Instacart builds on health offering with technology, ad solutions

Instacart - health
Instacart is adding new features to its Instacart Health offering.

Instacart is expanding its efforts to promote healthy eating among consumers.

The grocery technology company, which introduced Instacart Health, an initiative designed to promote access to healthy grocery and produce items, in September 2022, is now taking several new steps in its Instacart Health program. These include rolling out new technologies for health care providers, introducing new advertising capabilities for produce brands and launching several new studies with academic institutions and health systems into the use of food as medicine.

[Read more: Instacart offers health-driven shopping options]

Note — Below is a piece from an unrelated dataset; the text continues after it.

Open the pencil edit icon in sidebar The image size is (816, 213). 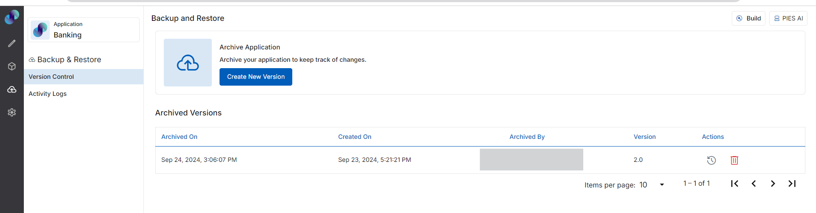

Following is a brief overview of each new Instacart Health offering:

Health care provider solutions

In collaboration with the White House, Instacart is releasing the Instacart Health product suite for health care providers. Through Instacart Health, the company is providing tools to build virtual food pharmacies and deliver nutrition advice to patients.

Boston Children’s Hospital is among the first health systems to leverage Instacart Health products for its patients, establishing new “food as medicine” programs.

Online advertising

Instacart is also introducing a new online advertising capability that enables produce brands, farms and agricultural organizations to advertise weighted items on Instacart. This includes fresh foods that are typically found in the produce aisle, like carrots, grapes, onions, oranges, broccoli, and sweet potatoes.

The company developed algorithms to map these items back to brands and advertising partners. Instacart says it has addressed challenges like limited information from third-party sources and different coding systems across grocers. As a result, random weight items can now be advertised through Instacart Ads’ sponsored product offering.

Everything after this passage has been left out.